Mother and Child Reunions

I lost my pyeonghwa this weekend. As far as I can tell, pyeonghwa means “peace” in Korean. It’s an addictive state that isn’t harmful but can be elusive. I’d lost mine for a couple years. Moving to Korea was a stressful and anticipatory experience, filled with a lot of excitement. We took possession of our rental house on June 1, and a dining table and chairs, a refrigerator, a television, and a couple sofas arrived on the same day. I received a lot of instruction that I’ve since forgotten. Our house is lovely but has many idiosyncrasies. The stove is run off propane tanks. The boiler that heats the house and water is run off the same gasoline used in your car and is filled the same way. The windows are beautiful but have never known energy efficiency. And, of course, all the electronics (frig, microwave, washer, dryer, etc.) have Korean instructions. So that was June 1.

June 2 was the arrival of my old pups. They made it around 9:30pm. I was jumping out of my skin in anticipation and am so grateful to have them here. The reunion, though, was nothing like any I’ve had with them. They were confused, frightened, exhausted, and maybe slightly pissed off. They spent 17 days away, mostly in a kennel. They spent 29 hours flying from Dallas-Fort Worth airport via Lufthansa to Frankfurt and then Seoul, including a 9 hour layover to exercise and eat in Frankfurt, a 4+ hour drive to Sacheon, and a couple hours clearing customs. I feel a great deal of guilt for putting them through this ordeal. My older girl is 14 and she looked horrible upon arrival.  I could have chosen not to come or found them another home stateside, but those weren’t viable options for me. I spent the night on one of our new sofas to be with them while Chris returned to the hotel. That was June 2.

# # #

BRIEF 1
Duplicate the stretch of the post on moving to Korea from "I lost my pyeonghwa" through "was June 1.".
BRIEF 2
Render the rows below, from the first row through the row containing "click(1257, 427)", as a JSON list of strings with one string per line, omitting blank lines.
The rows that follow are unrelated to the post about moving to Korea.

MATERIAL FOR THIS TASK

# # #

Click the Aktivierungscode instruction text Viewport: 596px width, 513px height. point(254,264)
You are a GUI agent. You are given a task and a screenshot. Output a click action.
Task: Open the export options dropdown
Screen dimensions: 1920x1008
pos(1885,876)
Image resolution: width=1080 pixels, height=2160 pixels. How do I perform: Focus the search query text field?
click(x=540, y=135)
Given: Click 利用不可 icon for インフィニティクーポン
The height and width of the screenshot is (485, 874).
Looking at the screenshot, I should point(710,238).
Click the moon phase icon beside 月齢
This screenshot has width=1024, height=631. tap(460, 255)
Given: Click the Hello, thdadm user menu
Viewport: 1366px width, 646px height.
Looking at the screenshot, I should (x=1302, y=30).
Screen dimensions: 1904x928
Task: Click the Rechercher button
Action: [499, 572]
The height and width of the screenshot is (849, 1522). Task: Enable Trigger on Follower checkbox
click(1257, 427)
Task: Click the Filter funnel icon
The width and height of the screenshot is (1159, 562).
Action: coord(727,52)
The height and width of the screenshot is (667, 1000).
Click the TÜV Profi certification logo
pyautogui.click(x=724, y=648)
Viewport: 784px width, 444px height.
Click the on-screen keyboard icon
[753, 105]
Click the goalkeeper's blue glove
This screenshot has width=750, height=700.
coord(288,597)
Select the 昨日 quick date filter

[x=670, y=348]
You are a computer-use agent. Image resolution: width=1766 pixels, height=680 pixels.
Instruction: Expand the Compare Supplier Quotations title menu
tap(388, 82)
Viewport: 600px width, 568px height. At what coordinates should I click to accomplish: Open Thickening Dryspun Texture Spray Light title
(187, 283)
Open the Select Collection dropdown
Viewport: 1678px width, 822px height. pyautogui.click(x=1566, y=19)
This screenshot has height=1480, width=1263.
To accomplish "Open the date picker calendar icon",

# # #

TASK ANSWER 1
I lost my pyeonghwa this weekend. As far as I can tell, pyeonghwa means “peace” in Korean. It’s an addictive state that isn’t harmful but can be elusive. I’d lost mine for a couple years. Moving to Korea was a stressful and anticipatory experience, filled with a lot of excitement. We took possession of our rental house on June 1, and a dining table and chairs, a refrigerator, a television, and a couple sofas arrived on the same day. I received a lot of instruction that I’ve since forgotten. Our house is lovely but has many idiosyncrasies. The stove is run off propane tanks. The boiler that heats the house and water is run off the same gasoline used in your car and is filled the same way. The windows are beautiful but have never known energy efficiency. And, of course, all the electronics (frig, microwave, washer, dryer, etc.) have Korean instructions. So that was June 1.

TASK ANSWER 2
[
  "Click the Aktivierungscode instruction text Viewport: 596px width, 513px height. point(254,264)",
  "You are a GUI agent. You are given a task and a screenshot. Output a click action.",
  "Task: Open the export options dropdown",
  "Screen dimensions: 1920x1008",
  "pos(1885,876)",
  "Image resolution: width=1080 pixels, height=2160 pixels. How do I perform: Focus the search query text field?",
  "click(x=540, y=135)",
  "Given: Click 利用不可 icon for インフィニティクーポン",
  "The height and width of the screenshot is (485, 874).",
  "Looking at the screenshot, I should point(710,238).",
  "Click the moon phase icon beside 月齢",
  "This screenshot has width=1024, height=631. tap(460, 255)",
  "Given: Click the Hello, thdadm user menu",
  "Viewport: 1366px width, 646px height.",
  "Looking at the screenshot, I should (x=1302, y=30).",
  "Screen dimensions: 1904x928",
  "Task: Click the Rechercher button",
  "Action: [499, 572]",
  "The height and width of the screenshot is (849, 1522). Task: Enable Trigger on Follower checkbox",
  "click(1257, 427)"
]